Classroom lesson · Food · 🇨🇭 Switzerland

Swiss cheese - holes, wheels and Alpine milk

The cheese with holes, and the giant wheels made in the mountains

Big wheels of Swiss Emmental cheese with characteristic round holes

Photo · Wikimedia Commons

What is it?

Switzerland makes over 450 different kinds of cheese. The most famous - the one with big round holes in it - is called Emmental, named after a valley called the Emmental where it has been made for over 600 years. Other Swiss cheeses include Gruyère, Appenzeller and Tilsiter.

Tell me more

Why does Emmental have holes? It comes down to tiny, helpful microbes - far too small to see - that live in the milk. As the cheese sits to mature, the microbes give off a little bubble of gas (the same kind you breathe out). Each bubble gets trapped in the cheese and slowly grows into one of those famous round holes. The bigger the hole, the older the cheese.

Swiss cheese starts as fresh, creamy milk from cows that often spend their summer in high Alpine meadows. The milk is gently warmed in a giant copper pot, then a special ingredient is added that turns the milk into solid lumps called 'curds'. The curds are pressed into round moulds that look like giant wheels.

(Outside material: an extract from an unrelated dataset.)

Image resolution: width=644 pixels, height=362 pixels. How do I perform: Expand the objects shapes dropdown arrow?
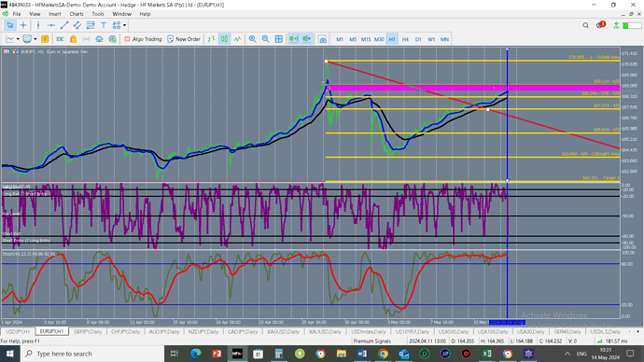[124, 25]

A wheel of Gruyère can weigh up to 35 kilograms - about the weight of a 9-year-old. The wheels are then stored in cool cellars for months - sometimes years - to mature. The longer they wait, the stronger the flavour. A wheel of Gruyère might be turned over once a week by hand for two whole years before it is sliced and eaten.

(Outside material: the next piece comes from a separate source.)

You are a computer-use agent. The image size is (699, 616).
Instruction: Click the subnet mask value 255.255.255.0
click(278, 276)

There is a famous Swiss tradition called the 'Alpabzug', the autumn parade. At the end of the summer, the herders walk their cows back down from the high Alpine pastures. The cows wear flowers and bells, and the whole village comes out to greet them - because those cows have spent the summer making the milk that will become next year's cheese.

In the classroom

Walk your class through this in 15 minutes.

Talk together

Discussion prompts

  1. 01Tiny living things (microbes) make the holes in cheese. What other foods do invisible helpers play a role in (think bread, yoghurt)?
  2. 02Why might it take two years to make one wheel of cheese? What does it teach us about patience?
  3. 03If you had to design a parade for an animal in your area, what animal would you choose and how would you decorate it?
Try this

Classroom activity

Cut a piece of paper into a circle (a cheese wheel) and decorate it with round holes. Each child writes one Swiss food word inside their wheel: 'Emmental', 'Gruyère', 'fondue', 'rösti'. Display them on the wall like a giant cheese shop.